EXERCISE INSTRUCTIONS: The required output is the run of lines from the one holding "Image resolution: width=1723" through the final line of the listing, restated word for word, with no pictures.
********************
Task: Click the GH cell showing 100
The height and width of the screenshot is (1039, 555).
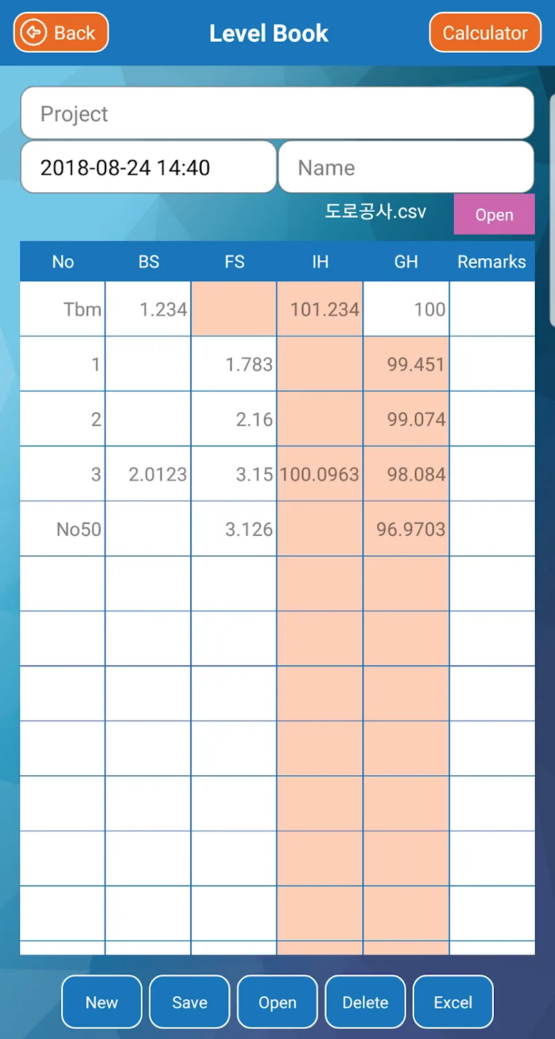Action: 406,309
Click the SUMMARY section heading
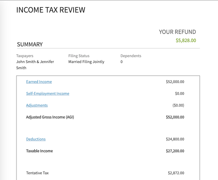This screenshot has height=180, width=218. click(x=30, y=44)
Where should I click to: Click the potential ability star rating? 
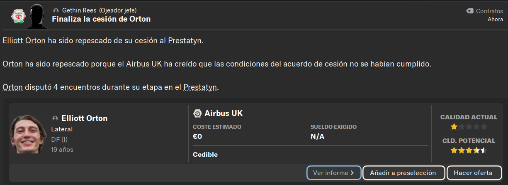pyautogui.click(x=469, y=150)
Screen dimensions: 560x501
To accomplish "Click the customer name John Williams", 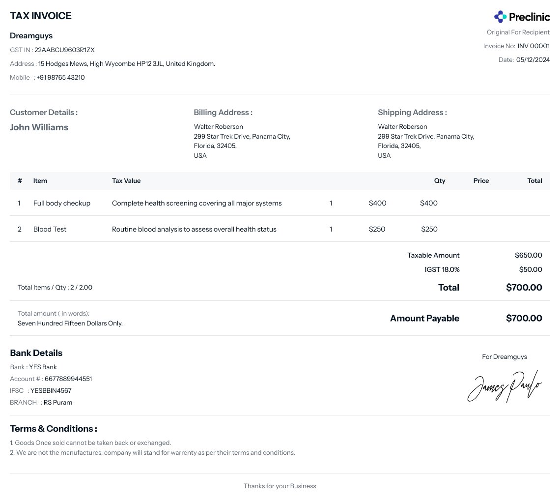I will (x=39, y=127).
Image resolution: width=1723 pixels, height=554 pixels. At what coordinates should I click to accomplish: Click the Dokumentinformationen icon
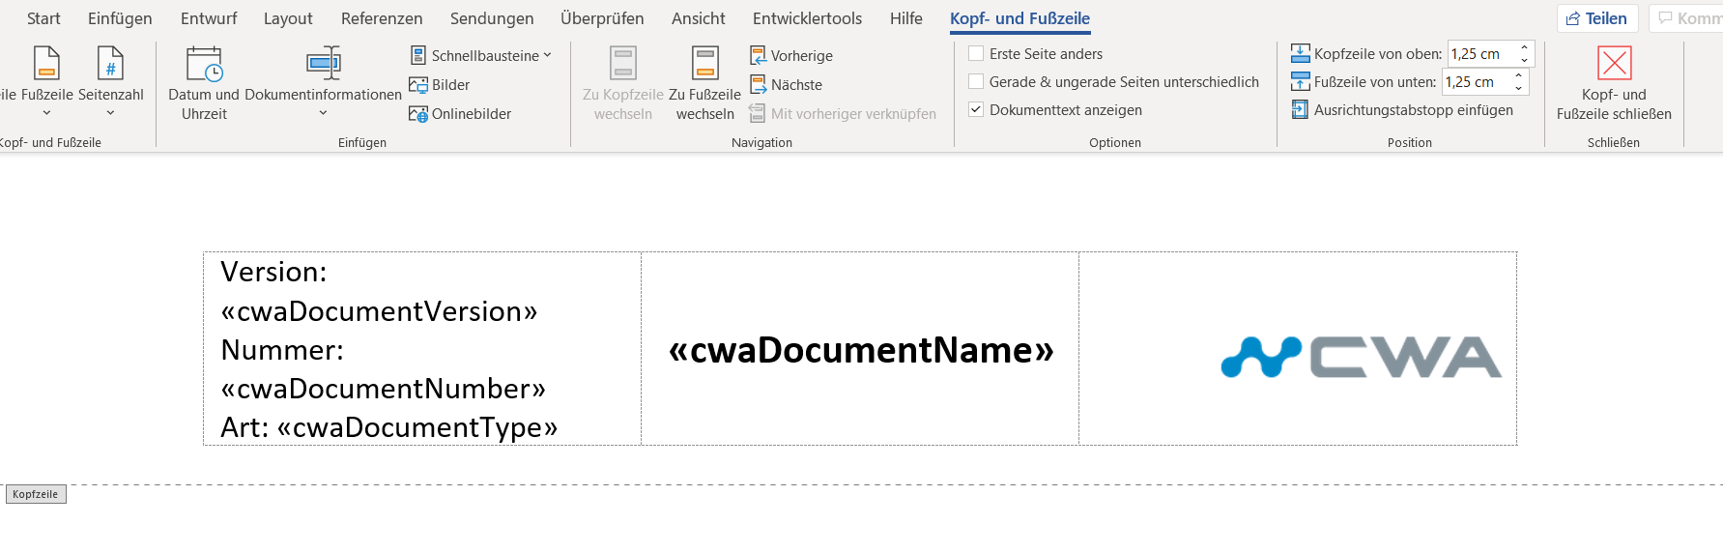click(323, 64)
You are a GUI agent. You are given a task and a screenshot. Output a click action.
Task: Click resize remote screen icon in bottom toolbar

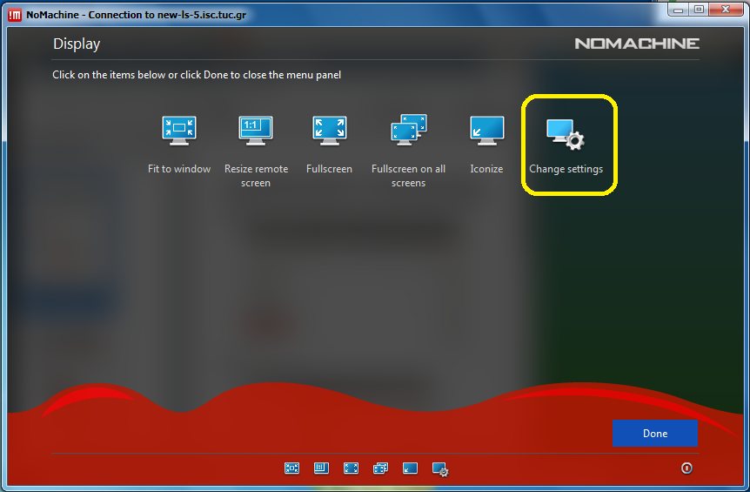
********************
REPLY TO THE TASK:
Image resolution: width=1723 pixels, height=554 pixels. At what coordinates should I click to accomplish: Click the Dokumentinformationen icon
click(323, 64)
You are a GUI agent. You are given a task and a screenshot. Output a click action.
Task: Click resize remote screen icon in bottom toolbar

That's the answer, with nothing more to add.